EXERCISE REQUIREMENTS =>
Using the records below, output the stretch that opens with the line containing "support@celeritytelecom.com (111, 2033)" and closes with the line containing "Beauty & Supplements (329, 2472)", exactly and including both lines, with nothing more.

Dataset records
-*-*-

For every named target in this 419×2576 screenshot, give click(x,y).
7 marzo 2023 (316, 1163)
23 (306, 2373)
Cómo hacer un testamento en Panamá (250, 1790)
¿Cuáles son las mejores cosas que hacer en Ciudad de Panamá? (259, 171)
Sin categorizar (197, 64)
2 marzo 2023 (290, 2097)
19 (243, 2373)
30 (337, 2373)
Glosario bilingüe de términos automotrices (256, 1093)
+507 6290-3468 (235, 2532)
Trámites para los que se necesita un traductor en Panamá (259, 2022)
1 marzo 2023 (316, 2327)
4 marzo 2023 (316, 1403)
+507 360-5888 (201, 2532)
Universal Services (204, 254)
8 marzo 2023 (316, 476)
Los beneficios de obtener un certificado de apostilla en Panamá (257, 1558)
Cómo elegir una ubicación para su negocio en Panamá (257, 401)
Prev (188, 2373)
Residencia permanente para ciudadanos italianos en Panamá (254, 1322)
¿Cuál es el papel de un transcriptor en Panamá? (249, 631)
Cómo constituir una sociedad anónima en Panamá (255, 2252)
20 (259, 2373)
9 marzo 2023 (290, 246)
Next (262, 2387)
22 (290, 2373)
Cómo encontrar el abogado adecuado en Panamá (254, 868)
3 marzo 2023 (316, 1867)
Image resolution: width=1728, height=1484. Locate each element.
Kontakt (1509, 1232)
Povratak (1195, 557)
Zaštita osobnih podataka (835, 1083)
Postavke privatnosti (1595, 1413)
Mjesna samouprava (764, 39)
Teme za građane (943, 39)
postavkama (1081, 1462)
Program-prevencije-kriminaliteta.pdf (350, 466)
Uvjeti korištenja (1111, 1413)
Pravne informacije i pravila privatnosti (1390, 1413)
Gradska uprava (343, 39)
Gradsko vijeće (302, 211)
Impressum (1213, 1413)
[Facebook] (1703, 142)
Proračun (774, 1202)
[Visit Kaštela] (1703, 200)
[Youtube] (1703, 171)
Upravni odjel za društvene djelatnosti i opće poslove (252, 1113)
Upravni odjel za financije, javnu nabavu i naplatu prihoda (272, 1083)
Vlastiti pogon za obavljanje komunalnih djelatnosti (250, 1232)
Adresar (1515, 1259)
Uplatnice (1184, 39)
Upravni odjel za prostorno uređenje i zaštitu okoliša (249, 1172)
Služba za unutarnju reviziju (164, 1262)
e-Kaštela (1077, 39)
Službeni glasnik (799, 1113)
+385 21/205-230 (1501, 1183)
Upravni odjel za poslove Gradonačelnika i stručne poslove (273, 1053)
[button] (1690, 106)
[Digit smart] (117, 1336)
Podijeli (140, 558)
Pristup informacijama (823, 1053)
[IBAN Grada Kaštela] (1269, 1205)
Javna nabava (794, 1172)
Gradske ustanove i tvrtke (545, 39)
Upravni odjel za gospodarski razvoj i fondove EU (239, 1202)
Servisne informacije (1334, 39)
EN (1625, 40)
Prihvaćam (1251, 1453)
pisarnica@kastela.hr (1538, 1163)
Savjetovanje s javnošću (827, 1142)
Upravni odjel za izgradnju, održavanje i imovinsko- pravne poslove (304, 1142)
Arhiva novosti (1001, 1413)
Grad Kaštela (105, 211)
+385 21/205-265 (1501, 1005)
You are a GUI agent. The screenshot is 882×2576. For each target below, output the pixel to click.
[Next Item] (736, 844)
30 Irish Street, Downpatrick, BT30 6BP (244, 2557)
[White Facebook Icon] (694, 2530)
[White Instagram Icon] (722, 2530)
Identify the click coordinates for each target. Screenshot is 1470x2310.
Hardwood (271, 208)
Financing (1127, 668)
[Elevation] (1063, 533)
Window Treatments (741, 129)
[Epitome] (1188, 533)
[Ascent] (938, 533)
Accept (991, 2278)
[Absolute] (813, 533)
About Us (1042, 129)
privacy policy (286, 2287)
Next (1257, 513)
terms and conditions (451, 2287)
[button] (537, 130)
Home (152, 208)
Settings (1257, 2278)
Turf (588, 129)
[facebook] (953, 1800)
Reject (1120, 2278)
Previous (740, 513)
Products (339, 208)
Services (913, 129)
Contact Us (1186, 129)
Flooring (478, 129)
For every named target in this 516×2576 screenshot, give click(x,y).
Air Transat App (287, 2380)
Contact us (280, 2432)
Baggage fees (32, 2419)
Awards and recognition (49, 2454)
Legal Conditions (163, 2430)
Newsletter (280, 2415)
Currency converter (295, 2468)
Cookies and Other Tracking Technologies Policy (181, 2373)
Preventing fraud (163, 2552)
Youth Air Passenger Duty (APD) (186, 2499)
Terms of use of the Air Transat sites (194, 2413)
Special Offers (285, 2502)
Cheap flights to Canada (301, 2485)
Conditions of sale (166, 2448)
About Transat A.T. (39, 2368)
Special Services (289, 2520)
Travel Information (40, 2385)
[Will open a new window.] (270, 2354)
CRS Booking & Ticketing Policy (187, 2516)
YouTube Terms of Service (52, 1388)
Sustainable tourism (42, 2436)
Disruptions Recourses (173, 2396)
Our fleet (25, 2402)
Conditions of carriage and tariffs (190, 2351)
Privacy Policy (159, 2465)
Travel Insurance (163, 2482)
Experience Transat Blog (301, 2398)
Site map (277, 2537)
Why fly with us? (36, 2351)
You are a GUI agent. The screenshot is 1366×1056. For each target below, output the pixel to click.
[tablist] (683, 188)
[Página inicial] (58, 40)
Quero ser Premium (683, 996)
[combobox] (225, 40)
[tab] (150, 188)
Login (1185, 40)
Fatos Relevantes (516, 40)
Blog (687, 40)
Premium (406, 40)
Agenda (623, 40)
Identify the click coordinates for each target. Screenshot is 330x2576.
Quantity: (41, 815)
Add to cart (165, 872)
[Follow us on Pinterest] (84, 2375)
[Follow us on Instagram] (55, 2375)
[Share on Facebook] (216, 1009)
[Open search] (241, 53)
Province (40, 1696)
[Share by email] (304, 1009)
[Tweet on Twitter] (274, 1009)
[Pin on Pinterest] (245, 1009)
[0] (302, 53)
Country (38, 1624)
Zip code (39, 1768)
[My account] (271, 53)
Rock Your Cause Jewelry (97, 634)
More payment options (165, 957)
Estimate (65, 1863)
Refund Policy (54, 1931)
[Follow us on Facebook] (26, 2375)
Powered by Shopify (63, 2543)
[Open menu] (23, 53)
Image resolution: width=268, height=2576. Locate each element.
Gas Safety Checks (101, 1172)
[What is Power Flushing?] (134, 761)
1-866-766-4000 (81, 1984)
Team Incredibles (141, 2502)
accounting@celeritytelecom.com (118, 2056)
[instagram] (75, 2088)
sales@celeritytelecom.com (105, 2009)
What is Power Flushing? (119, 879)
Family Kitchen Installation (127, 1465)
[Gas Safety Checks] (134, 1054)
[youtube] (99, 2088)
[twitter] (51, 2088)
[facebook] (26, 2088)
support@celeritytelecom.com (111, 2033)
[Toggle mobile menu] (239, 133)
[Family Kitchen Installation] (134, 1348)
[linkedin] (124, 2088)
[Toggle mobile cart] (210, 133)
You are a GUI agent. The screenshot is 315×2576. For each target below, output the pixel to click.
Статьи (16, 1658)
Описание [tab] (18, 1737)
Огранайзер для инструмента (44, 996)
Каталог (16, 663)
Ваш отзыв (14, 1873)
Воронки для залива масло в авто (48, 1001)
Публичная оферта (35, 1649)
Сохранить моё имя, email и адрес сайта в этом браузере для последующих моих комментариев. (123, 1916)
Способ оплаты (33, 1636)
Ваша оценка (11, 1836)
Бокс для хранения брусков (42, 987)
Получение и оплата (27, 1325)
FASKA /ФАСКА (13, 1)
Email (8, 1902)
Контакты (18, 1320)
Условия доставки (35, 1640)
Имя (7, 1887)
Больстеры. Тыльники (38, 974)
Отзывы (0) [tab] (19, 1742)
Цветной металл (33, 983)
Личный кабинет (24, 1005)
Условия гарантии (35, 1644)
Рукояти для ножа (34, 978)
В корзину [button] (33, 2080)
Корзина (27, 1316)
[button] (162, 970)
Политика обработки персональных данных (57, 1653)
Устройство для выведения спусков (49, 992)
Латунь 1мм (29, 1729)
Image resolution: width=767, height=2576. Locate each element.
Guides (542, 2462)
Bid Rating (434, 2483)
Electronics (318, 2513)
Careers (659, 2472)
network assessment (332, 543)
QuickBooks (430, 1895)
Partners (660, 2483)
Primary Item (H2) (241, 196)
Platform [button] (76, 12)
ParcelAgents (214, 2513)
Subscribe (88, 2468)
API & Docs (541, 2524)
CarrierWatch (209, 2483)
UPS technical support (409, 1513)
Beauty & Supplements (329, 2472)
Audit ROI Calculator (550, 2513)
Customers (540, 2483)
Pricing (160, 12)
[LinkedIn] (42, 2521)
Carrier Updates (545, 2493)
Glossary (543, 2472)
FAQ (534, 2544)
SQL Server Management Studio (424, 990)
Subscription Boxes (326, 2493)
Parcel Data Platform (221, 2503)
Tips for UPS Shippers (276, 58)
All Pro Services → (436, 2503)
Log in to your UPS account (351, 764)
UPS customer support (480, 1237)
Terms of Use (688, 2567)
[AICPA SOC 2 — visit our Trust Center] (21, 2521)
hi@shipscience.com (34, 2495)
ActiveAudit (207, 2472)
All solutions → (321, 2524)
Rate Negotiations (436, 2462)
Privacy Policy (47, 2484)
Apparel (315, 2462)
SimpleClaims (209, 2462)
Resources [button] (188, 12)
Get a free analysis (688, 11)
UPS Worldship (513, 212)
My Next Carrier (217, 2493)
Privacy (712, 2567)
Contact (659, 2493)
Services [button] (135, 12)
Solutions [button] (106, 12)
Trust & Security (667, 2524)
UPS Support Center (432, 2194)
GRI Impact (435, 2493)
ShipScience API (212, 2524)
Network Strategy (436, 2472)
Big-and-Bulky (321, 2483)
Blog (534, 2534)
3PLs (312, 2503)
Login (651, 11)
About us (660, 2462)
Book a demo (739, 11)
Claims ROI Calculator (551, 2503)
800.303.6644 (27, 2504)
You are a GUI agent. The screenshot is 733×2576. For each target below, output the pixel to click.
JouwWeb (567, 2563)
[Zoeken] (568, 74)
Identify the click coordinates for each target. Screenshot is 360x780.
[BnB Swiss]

-*-*-

TASK OUTPUT =>
support@celeritytelecom.com (111, 2033)
[Toggle mobile menu] (239, 133)
[Family Kitchen Installation] (134, 1348)
[linkedin] (124, 2088)
[Toggle mobile cart] (210, 133)
You are a GUI agent. The screenshot is 315×2576. For each target below, output the pixel to click.
Статьи (16, 1658)
Описание [tab] (18, 1737)
Огранайзер для инструмента (44, 996)
Каталог (16, 663)
Ваш отзыв (14, 1873)
Воронки для залива масло в авто (48, 1001)
Публичная оферта (35, 1649)
Сохранить моё имя, email и адрес сайта в этом браузере для последующих моих комментариев. (123, 1916)
Способ оплаты (33, 1636)
Ваша оценка (11, 1836)
Бокс для хранения брусков (42, 987)
Получение и оплата (27, 1325)
FASKA /ФАСКА (13, 1)
Email (8, 1902)
Контакты (18, 1320)
Условия доставки (35, 1640)
Имя (7, 1887)
Больстеры. Тыльники (38, 974)
Отзывы (0) [tab] (19, 1742)
Цветной металл (33, 983)
Личный кабинет (24, 1005)
Условия гарантии (35, 1644)
Рукояти для ножа (34, 978)
В корзину [button] (33, 2080)
Корзина (27, 1316)
[button] (162, 970)
Политика обработки персональных данных (57, 1653)
Устройство для выведения спусков (49, 992)
Латунь 1мм (29, 1729)
Image resolution: width=767, height=2576. Locate each element.
Guides (542, 2462)
Bid Rating (434, 2483)
Electronics (318, 2513)
Careers (659, 2472)
network assessment (332, 543)
QuickBooks (430, 1895)
Partners (660, 2483)
Primary Item (H2) (241, 196)
Platform [button] (76, 12)
ParcelAgents (214, 2513)
Subscribe (88, 2468)
API & Docs (541, 2524)
CarrierWatch (209, 2483)
UPS technical support (409, 1513)
Beauty & Supplements (329, 2472)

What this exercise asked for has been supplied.